El partido de Euroliga entre el Real Madrid y el Maccabi Tel Aviv, previsto para este jueves a las 20:45 horas en el Movistar Arena, se disputará finalmente a puerta cerrada por motivos de seguridad. Así lo ha anunciado el delegado del Gobierno en Madrid, Francisco Martín.
Este lunes se ha celebrado una reunión de seguridad encabezada por el delegado del Gobierno, en la que han participado representantes de los cuerpos y fuerzas de seguridad, así como del Real Madrid y del recinto Movistar Arena. El encuentro ha tenido como objetivo analizar las condiciones de seguridad del evento y garantizar su celebración con las medidas adecuadas.

Durante la reunión, Francisco Martín ha explicado que «por motivos de seguridad» el partido, que enfrenta a los madrileños con un equipo israelí, se disputará sin público. «El Real Madrid ha atendido la recomendación realizada por la Policía Nacional en este sentido y, por tanto, el partido de la Euroliga contra el Maccabi de Tel Aviv se celebrará a puerta cerrada», ha señalado.
El delegado del Gobierno ha trasladado además su «agradecimiento» tanto al Real Madrid como a los responsables del Movistar Arena por su «disposición y responsabilidad», y ha destacado su colaboración para trabajar «de forma coordinada con los Cuerpos y Fuerzas de Seguridad del Estado en favor de la seguridad».

Martín ha señalado que el encuentro ha sido catalogado como de alto riesgo y ha recordado que esta misma medida ya se ha aplicado en otras ocasiones. Entre los precedentes, ha citado el partido que disputará el equipo israelí contra el F.C. Barcelona este martes a las 20:45 horas en el Palau Blaugrana.
Concentraciones convocadas junto al pabell
El delegado del Gobierno ha confirmado que se han convocado varias concentraciones previstas en las inmediaciones del pabellón deportivo. En este contexto, la decisión de celebrar el partido a puerta cerrada tiene como objetivo garantizar la seguridad del evento y compatibilizarla con el derecho de manifestación.
«Va a haber un importante despliegue por parte de la Policía Nacional, un dispositivo de seguridad que hemos analizado en detalle en esta reunión y que va a significar que tendremos un dispositivo de seguridad para un partido de baloncesto de alto riesgo que será equivalente al que se despliega para un partido de fútbol de alto riesgo», ha indicado el delegado.

Asimismo, Martín ha señalado que se contará con un «despliegue muy importante» que incluirá grupos operativos de la Unidad de Intervención Policial (UIP), medios aéreos y unidades caninas. «En definitiva, todos los recursos de la Policía Nacional para garantizar que este partido se desarrolle con seguridad y también que las manifestaciones se puedan desarrollar», ha concluido.
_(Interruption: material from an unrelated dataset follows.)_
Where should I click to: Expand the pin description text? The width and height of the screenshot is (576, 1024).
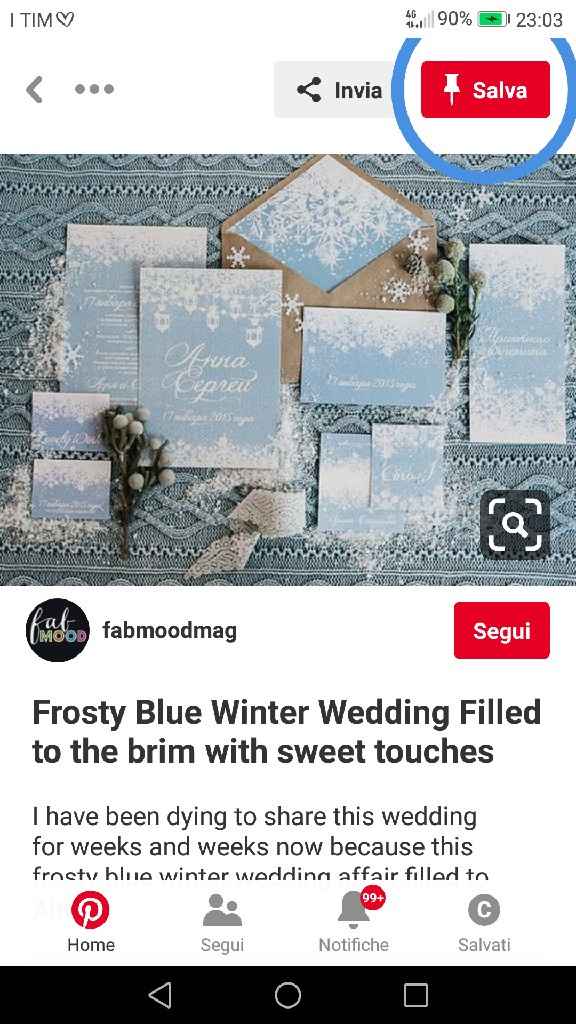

Más de 250 organizaciones piden que no se celebre el partido
La decisión de disputar el encuentro a puerta cerrada se produce después de que colectivos sociales de la Comunidad de Madrid hayan reclamado la suspensión del partido.
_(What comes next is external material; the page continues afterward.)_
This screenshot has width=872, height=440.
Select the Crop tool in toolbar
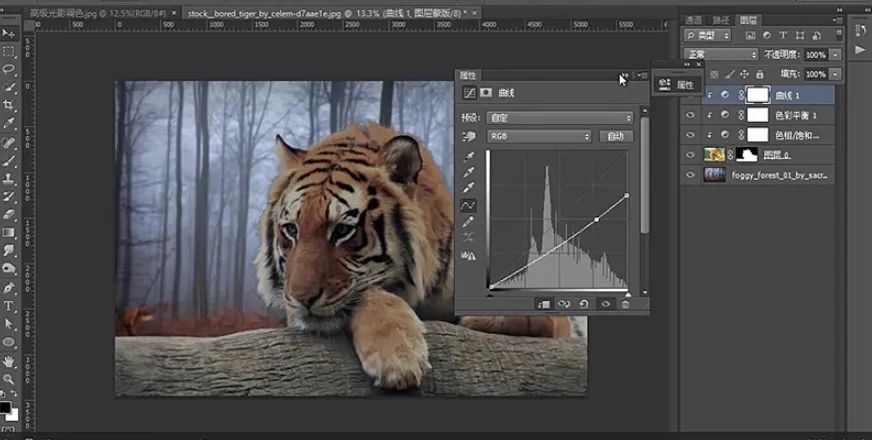pyautogui.click(x=9, y=104)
La petición ha sido difundida a través de un comunicado de la Federación Regional de Asociaciones Vecinales de Madrid (FRAVM), una de las organizaciones firmantes de un manifiesto suscrito por 250 entidades. En el documento se denuncia el uso del deporte «como herramienta de normalización de un Estado investigado por genocidio».
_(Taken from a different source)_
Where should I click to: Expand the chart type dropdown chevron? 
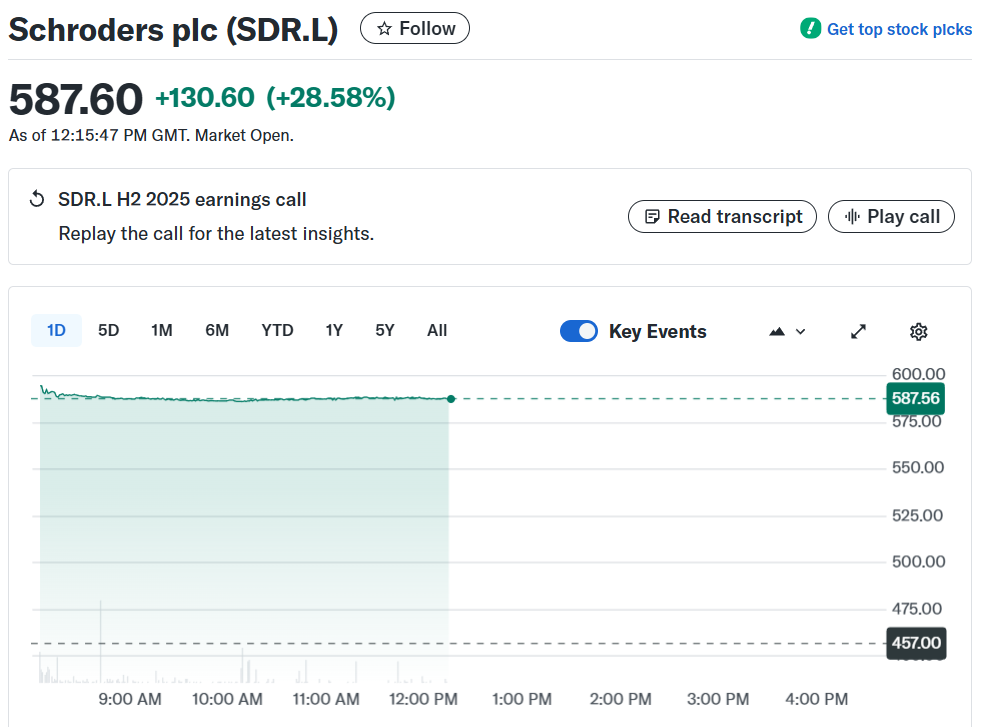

Las organizaciones firmantes consideran que la celebración de este encuentro deportivo supone «la normalización internacional» del Estado de Israel, «actualmente investigado por la Corte Internacional de Justicia por el crimen de genocidio contra el pueblo palestino».

En este sentido, sostienen que la participación de equipos que representan a Israel en competiciones deportivas internacionales implica el uso del deporte «como instrumento de blanqueamiento de una política sostenida de ocupación, apartheid y exterminio».
Las organizaciones subrayan además que el deporte no puede situarse «al margen de los crímenes internacionales» ni «ampararse en una supuesta neutralidad». En su opinión, permitir la celebración de este partido supondría «una forma de complicidad política y simbólica».
Por todo ello, los colectivos firmantes reclaman a las instituciones que adopten las medidas administrativas y políticas necesarias para impedir la celebración del encuentro deportivo y han realizado un llamamiento a participar en las movilizaciones ciudadanas convocadas el jueves en las inmediaciones del recinto.
Diferentes partidos políticos de izquierda y organizaciones sindicales se han sumado a la petición de la FRAVM y Coalició Prou Complicitat amb Israel. Formaciones como IU, Podemos Madrid, Más Madrid y organismos y sindicatos como Recortes Cero, Anticapitalistas, CCOO y UGT apoyan este llamamiento de cancelación del partido porque entienden que se utiliza el deporte «como herramienta de normalización de un Estado investigado por genocidio» contra el pueblo palestino.